México defiende su lucha contra el trabajo forzoso
Ernesto Acevedo Fernández, subsecretario de la Secretaría de Economía de México, declaró en la audiencia: “México ha hecho de la lucha contra el trabajo forzoso una prioridad seria”. Añadió que un arancel adicional de 10% castigaría injustamente a miles de empresas mexicanas que cumplen la ley. La propuesta de la USTR eximiría a los bienes procedentes de México que cumplan con el Tratado entre México, Estados Unidos y Canadá (T-MEC) sobre comercio.
Perú solicita ser excluido de cualquier arancel
El director de negociaciones comerciales de Perú, José Luis Castillo Mezarina, solicitó que Perú sea eximido de cualquier arancel, argumentando que “en el caso peruano no se ha establecido una carga concreta sobre el comercio estadounidense, ni se ha cumplido el estándar probatorio exigido por la Sección 301, y la relación comercial bilateral no justifica una medida de esta naturaleza”.
Contexto de las audiencias y críticas de fiscales demócratas
Los tres días de audiencias de esta semana forman parte del proceso legal del Gobierno de Trump para imponer gravámenes por prácticas comerciales desleales bajo la “Sección 301”, por la presunta falta de aplicación de prohibiciones a la importación de productos fabricados con trabajo forzoso. La USTR afirma que el trabajo forzoso en las cadenas de suministro extranjeras genera competencia desleal para los trabajadores estadounidenses. Sin embargo, los nuevos gravámenes son vistos ampliamente como un esfuerzo por reemplazar un arancel temporal de 10% impuesto en febrero, después de que la Corte Suprema anuló los amplios aranceles globales del presidente Trump aplicados en virtud de una ley de emergencia. Esos gravámenes vencerán el 24 de julio.
Un grupo de 22 fiscales generales de estados demócratas presentó el lunes sus objeciones a los aranceles por trabajo forzoso, calificándolos de “intento de encubrir aranceles amplios predeterminados” que constituyen un abuso de la autoridad de la Sección 301. Su carta al representante comercial de Estados Unidos, Jamieson Greer, anticipó una posible impugnación judicial futura.
Audiencia paralela sobre aranceles a Brasil
Una audiencia simultánea sobre el arancel propuesto de 25% por la USTR a bienes procedentes de Brasil, en el marco de una investigación separada sobre prácticas comerciales desleales, concluyó el martes. En ella testificó el senador derechista brasileño Flávio Bolsonaro, hijo del expresidente Jair Bolsonaro, quien planea presentarse a las elecciones presidenciales de octubre en el país.

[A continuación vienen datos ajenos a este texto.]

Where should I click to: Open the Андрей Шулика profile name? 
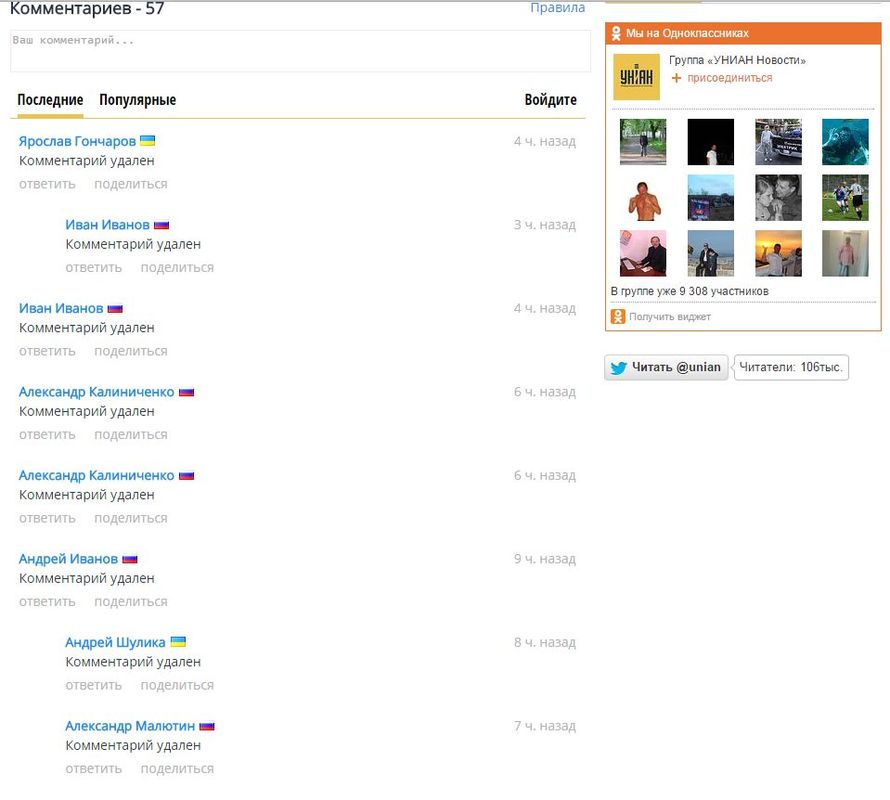click(x=115, y=642)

Siderúrgicas piden exención para el arrabio importado
Algunas siderúrgicas y grupos comerciales defendieron en la audiencia sobre trabajo forzoso una exención para el arrabio importado, utilizado en la producción de acero en hornos eléctricos de arco. La materia prima, que no está disponible para su compra a los productores siderúrgicos integrados nacionales con altos hornos U.S. Steel y Cleveland-Cliffs, fue eximida de los aranceles de 50% de Trump al acero por motivos de seguridad nacional bajo la “Sección 232”, pero estaría sujeta al arancel propuesto por trabajo forzoso, lo que añadiría costos para productores como Nucor y Steel Dynamics.
Brandon Farris, vicepresidente ejecutivo de la Steel Manufacturers Association, señaló que, sin exenciones, los aranceles sobre el arrabio importado desde Brasil, un importante proveedor, podrían subir a 37,5% al combinarse con los aranceles propuestos específicamente para Brasil, lo que colocaría a la mayoría de la producción nacional de acero en desventaja competitiva.
Se espera que la USTR evalúe los comentarios antes de emitir una determinación final sobre los aranceles propuestos y cualquier exención.